When we recite the Pledge, we vow loyalty to our country. The iconic mantra tells us that America is a few things: it’s one nation, it’s indivisible, and it offers liberty and justice to all.
There are countless opinions, far more educated than mine, that have plenty to say about the “liberty and justice to all” phrase embedded within our pledge. Don’t worry; I’m not getting into those. But if I may be so bold, I would like to investigate how “united” the United States seems to be acting these days.
Indivisible (adj.): inseparable, unable to divide.
It makes sense that indivisibility would be associated with America, as it fits nicely with the whole “united” part of our country’s namesake. At the same time, it seems to ever so slightly contradict the reality. There is no shortage of traits that could accurately describe our country, but it seems ironic that “one nation” and “indivisible” are at the top of the list.

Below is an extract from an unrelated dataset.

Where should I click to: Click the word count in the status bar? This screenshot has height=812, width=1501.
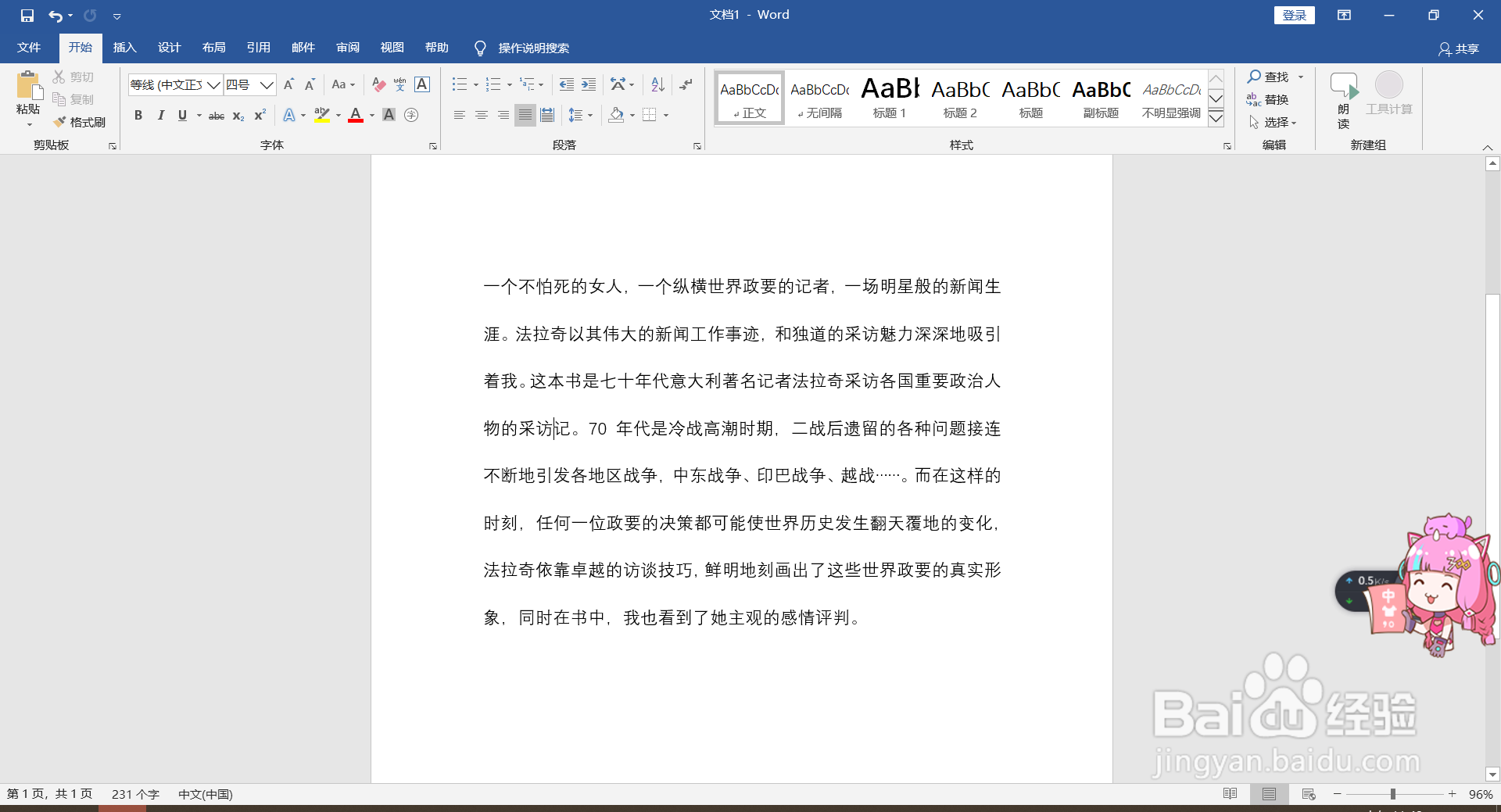point(134,794)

Today, our county seems more divided than we’ve ever seen it. Sure, some of that has to do with the fact that it’s an election year. But that aside, twenty-first century America is as far from “indivisible” as any century leading up to it. I say this because we the people can’t seem to agree on anything these days — not even gender or when life begins, much less civil rights and social justice. Historically, there have been two sides to choose between; now, we are overwhelmed by our options. We are divided, and passionately so, on nearly every issue imaginable.
Historically, there have been two sides to choose between; now, we are overwhelmed by our options. We are divided, and passionately so, on nearly every issue imaginable.
Human nature leans toward exclusivity, too, which only intensifies this problem. By nature, we are drawn to commonality — shared interests, shared values, shared beliefs; these attract and bond us to one another. Likewise, we are repelled by dissimilarity — conflicting interests, dissenting values, and opposing beliefs, which are an affront to us. The issue is not that we disagree but rather that we classify each other based on our differences. Historically, differences have fueled divisiveness. They insist that we choose a side with which we identify and make everything, from political ideologies to feline or canine preferences, a definitive “us” or “them” distinction. Today, “them” is not limited to one group, but becomes anyone who does not directly agree with “us.”
We categorize people by their beliefs, lifestyle, and the movements they support. It’s a shame. We’re better than this. We’ve come farther than this. We are more than our race, religion, and political vote. But all too often we allow those glaring differences to convince us otherwise.
This categorization of our own countrymen — over concepts and convictions, institutions and ideas — has corroded the unity of our country for centuries, and it continues to do so today.
While we cannot change the past, we can influence the future.
Rather than picking which groups we fit into and support, let’s flip the script and start a conversation about how to promote and embody unity. How can we, as American women, not just talk about it, but practically walk in unity with people who are different than us — from different generations, of different races, from different socioeconomic backgrounds, and who have different belief systems?
For starters, let’s be proactive about stepping outside of our comfort zones and befriend people who are different than us. Do the majority of your friends look like you or live like you live? If so, it might be time to broaden your horizons and learn from somebody who has walked a different path.
We are more than our race, religion, and political vote. But all too often we allow those glaring differences to convince us otherwise.
We can hurt alongside those who are hurting. We don’t have to know all the details, we don’t have to logically agree; we only need to choose to see beyond ourselves and empathize with others.
We can seek to understand before being understood. We spend so much time trying to convince other people why they’re wrong and why we’re right. What if we channeled that same energy into finding common ground instead of finding differences? What if we tried to understand before being understood? Certainly, we would learn something along the way.
Uniformity does not equal unity. We don’t have to look the same, value the same things, or even agree on the same things in order to be united. Rather than trying to be so, let’s accept each other as we are and be united in our support of something far greater than ourselves. Only then will we be truly indivisible.
Where is an area when you can seek to understand before being understood?